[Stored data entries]
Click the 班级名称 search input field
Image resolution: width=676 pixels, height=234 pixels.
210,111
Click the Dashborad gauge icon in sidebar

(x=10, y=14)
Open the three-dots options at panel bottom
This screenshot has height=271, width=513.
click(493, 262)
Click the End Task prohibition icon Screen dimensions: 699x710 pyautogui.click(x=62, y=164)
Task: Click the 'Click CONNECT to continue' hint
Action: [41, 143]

What this task involves
Starting at the line that contains "Click the Dashborad gauge icon in sidebar", reproduce each line through the end of the records exactly, both ends included.

Result of the exercise
Click the Dashborad gauge icon in sidebar

(x=10, y=14)
Open the three-dots options at panel bottom
This screenshot has height=271, width=513.
click(493, 262)
Click the End Task prohibition icon Screen dimensions: 699x710 pyautogui.click(x=62, y=164)
Task: Click the 'Click CONNECT to continue' hint
Action: [41, 143]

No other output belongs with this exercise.